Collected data
------------------------------------------------

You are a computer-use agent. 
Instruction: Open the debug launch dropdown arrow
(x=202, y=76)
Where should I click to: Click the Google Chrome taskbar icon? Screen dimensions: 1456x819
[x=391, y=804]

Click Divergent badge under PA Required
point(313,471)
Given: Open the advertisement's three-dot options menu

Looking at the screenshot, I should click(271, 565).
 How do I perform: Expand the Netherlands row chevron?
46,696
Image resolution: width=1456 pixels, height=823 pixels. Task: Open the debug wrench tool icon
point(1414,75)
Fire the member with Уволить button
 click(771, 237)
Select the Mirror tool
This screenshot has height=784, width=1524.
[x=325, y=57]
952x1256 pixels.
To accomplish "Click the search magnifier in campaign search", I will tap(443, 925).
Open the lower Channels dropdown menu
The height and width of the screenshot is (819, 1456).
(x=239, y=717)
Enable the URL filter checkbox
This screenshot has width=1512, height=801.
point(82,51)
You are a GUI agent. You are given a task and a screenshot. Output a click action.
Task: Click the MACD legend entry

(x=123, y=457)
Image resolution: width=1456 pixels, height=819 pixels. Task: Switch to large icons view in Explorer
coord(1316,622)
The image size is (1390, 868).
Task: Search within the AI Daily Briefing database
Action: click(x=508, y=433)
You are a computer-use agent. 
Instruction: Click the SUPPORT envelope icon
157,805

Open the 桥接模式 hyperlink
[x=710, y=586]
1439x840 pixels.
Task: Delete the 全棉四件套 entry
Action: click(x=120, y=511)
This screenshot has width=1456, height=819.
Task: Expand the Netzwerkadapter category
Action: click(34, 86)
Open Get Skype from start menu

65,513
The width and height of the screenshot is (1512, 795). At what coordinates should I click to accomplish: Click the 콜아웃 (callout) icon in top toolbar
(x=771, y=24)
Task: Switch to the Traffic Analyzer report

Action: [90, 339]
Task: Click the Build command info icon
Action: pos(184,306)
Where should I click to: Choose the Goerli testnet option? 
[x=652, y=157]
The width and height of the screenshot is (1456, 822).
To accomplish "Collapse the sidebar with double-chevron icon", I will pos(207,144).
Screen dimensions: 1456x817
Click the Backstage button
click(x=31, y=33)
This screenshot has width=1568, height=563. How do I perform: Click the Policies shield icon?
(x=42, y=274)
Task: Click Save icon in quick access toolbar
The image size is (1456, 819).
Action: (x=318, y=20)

------------------------------------------------

- **Assignment**
Exactly as given, please retype all the entries.

- **Response area**
You are a computer-use agent. 
Instruction: Open the debug launch dropdown arrow
(x=202, y=76)
Where should I click to: Click the Google Chrome taskbar icon? Screen dimensions: 1456x819
[x=391, y=804]

Click Divergent badge under PA Required
point(313,471)
Given: Open the advertisement's three-dot options menu

Looking at the screenshot, I should click(271, 565).
 How do I perform: Expand the Netherlands row chevron?
46,696
Image resolution: width=1456 pixels, height=823 pixels. Task: Open the debug wrench tool icon
point(1414,75)
Fire the member with Уволить button
 click(771, 237)
Select the Mirror tool
This screenshot has height=784, width=1524.
[x=325, y=57]
952x1256 pixels.
To accomplish "Click the search magnifier in campaign search", I will tap(443, 925).
Open the lower Channels dropdown menu
The height and width of the screenshot is (819, 1456).
(x=239, y=717)
Enable the URL filter checkbox
This screenshot has width=1512, height=801.
point(82,51)
You are a GUI agent. You are given a task and a screenshot. Output a click action.
Task: Click the MACD legend entry

(x=123, y=457)
Image resolution: width=1456 pixels, height=819 pixels. Task: Switch to large icons view in Explorer
coord(1316,622)
The image size is (1390, 868).
Task: Search within the AI Daily Briefing database
Action: click(x=508, y=433)
You are a computer-use agent. 
Instruction: Click the SUPPORT envelope icon
157,805

Open the 桥接模式 hyperlink
[x=710, y=586]
1439x840 pixels.
Task: Delete the 全棉四件套 entry
Action: click(x=120, y=511)
This screenshot has width=1456, height=819.
Task: Expand the Netzwerkadapter category
Action: click(34, 86)
Open Get Skype from start menu

65,513
The width and height of the screenshot is (1512, 795). At what coordinates should I click to accomplish: Click the 콜아웃 (callout) icon in top toolbar
(x=771, y=24)
Task: Switch to the Traffic Analyzer report

Action: [90, 339]
Task: Click the Build command info icon
Action: pos(184,306)
Where should I click to: Choose the Goerli testnet option? 
[x=652, y=157]
The width and height of the screenshot is (1456, 822).
To accomplish "Collapse the sidebar with double-chevron icon", I will pos(207,144).
Screen dimensions: 1456x817
Click the Backstage button
click(x=31, y=33)
This screenshot has width=1568, height=563. How do I perform: Click the Policies shield icon?
(x=42, y=274)
Task: Click Save icon in quick access toolbar
The image size is (1456, 819).
Action: (x=318, y=20)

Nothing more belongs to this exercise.